_本文_
• • • • •

【アニメ『【推しの子】』×YOASOBI「アイドル」】大ヒットの要因は一極集中化にあり?
『【推しの子】』とは
『【推しの子】』は、原作:赤坂アカ先生、作画:横槍メンゴ先生による同名の漫画を原作とした日本のテレビアニメ作品。
第1期は2023年4月から6月までTOKYO MXほかにて放送され、原作のプロローグ「幼年期」から第4章「ファーストステージ編」までの内容(原作第1巻から第4巻まで)が、おおむね原作に沿った形でアニメ化された。
テレビアニメ版は、原作漫画の内容を極力再現した上で、原作に描かれていないコマの合間や細部を突き詰めるという方針が掲げられたという。
原作漫画の雰囲気を忠実に追体験させような表現も多く使われつつ、原作では見せ場となっていた場面にアニメ独特の演出手法を取り入れる改変も行われた。

• • • • •

_データ行_
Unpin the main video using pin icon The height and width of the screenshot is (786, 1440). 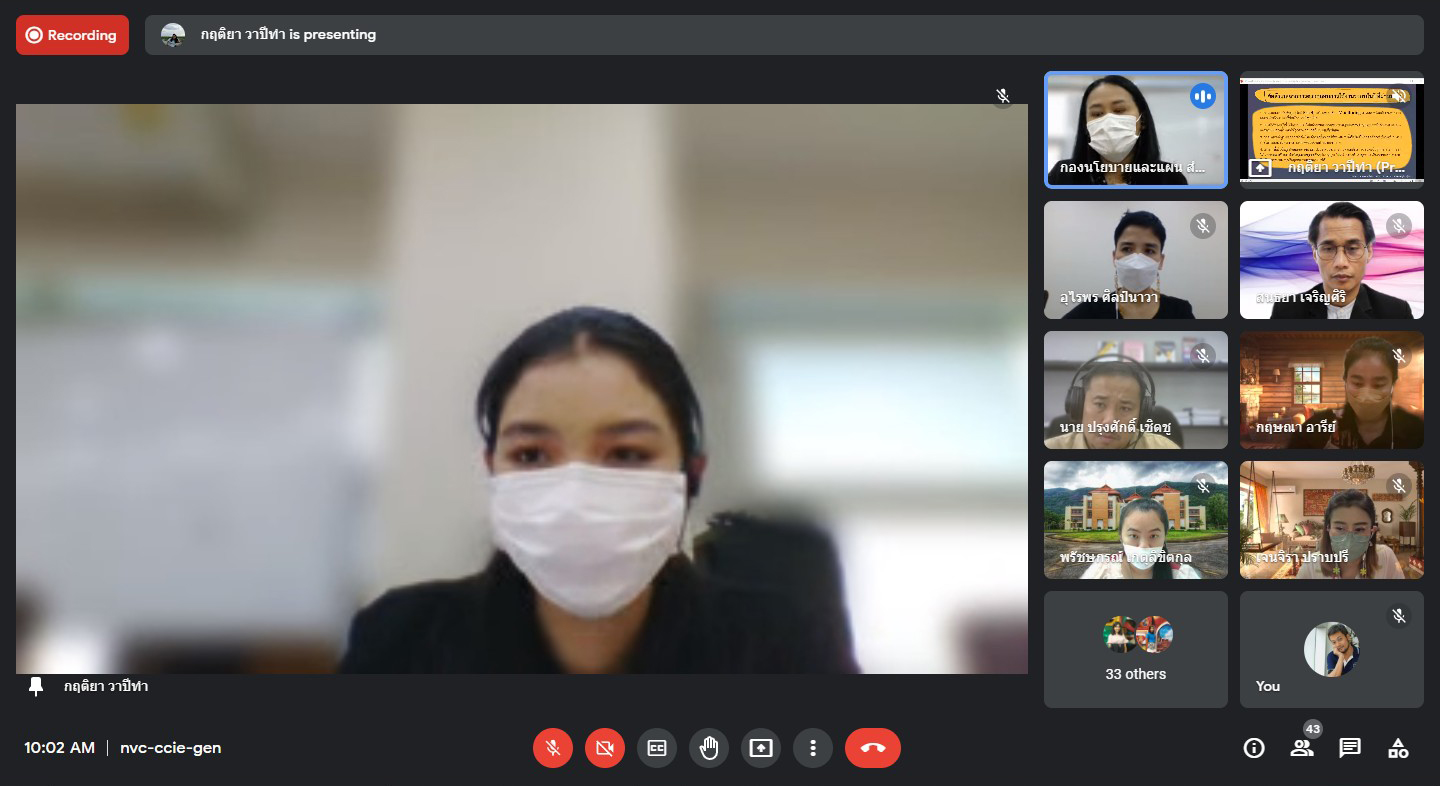pyautogui.click(x=36, y=686)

• • • • •

_取り組む課題_
• 1. アニメ『【推しの子】』の解説文に出てくる、かぎかっこ「」で囲まれた語句をすべて挙げてください。
• 2. アニメ『【推しの子】』の解説文から、「第1期は2023年4月から6」から「いう方針が掲げられたという。」までを、両端の語句も含めて引用してください。
• 3. アニメ『【推しの子】』の解説文を、最後の文の次から書き継いでください。

_課題の解答_
• 1. アイドル、幼年期、ファーストステージ編

• 2.
第1期は2023年4月から6月までTOKYO MXほかにて放送され、原作のプロローグ「幼年期」から第4章「ファーストステージ編」までの内容(原作第1巻から第4巻まで)が、おおむね原作に沿った形でアニメ化された。
テレビアニメ版は、原作漫画の内容を極力再現した上で、原作に描かれていないコマの合間や細部を突き詰めるという方針が掲げられたという。

• 3.
また、後の展開との整合性を取るような改変や原作で発生している矛盾点の整合を行ったり、特に原作では1コマ2コマしか描かれなかった歌唱シーンに長尺を取るなどの変更点も用いられている。
一方、原作のプロローグ(第1巻)では未来の登場人物の視点から過去を振り返るインタビューの場面が意味深な形で各話の冒頭に挿入され、伏線や謎解きの手掛かりとなっていたのに対し、テレビアニメ第1話ではそれらの挿話が削られている。
また、アニメの流れを止めてしまう等の理由により、原作にあったエピソードや描写を削った箇所も複数存在する。
第1話は90分の拡大スペシャルとして制作され、プロローグ「幼年期」の内容(原作第1巻の冒頭から結末まで)がまとまって放送された。
放送に先駆けて3月17日より全国の映画館にて第1話が『【推しの子】Mother and Children』のタイトルで先行上映された。
配給は角川ANIMATION。
第1期の放送終了後、第2期の制作が発表された。
第2期は2024年に放送予定。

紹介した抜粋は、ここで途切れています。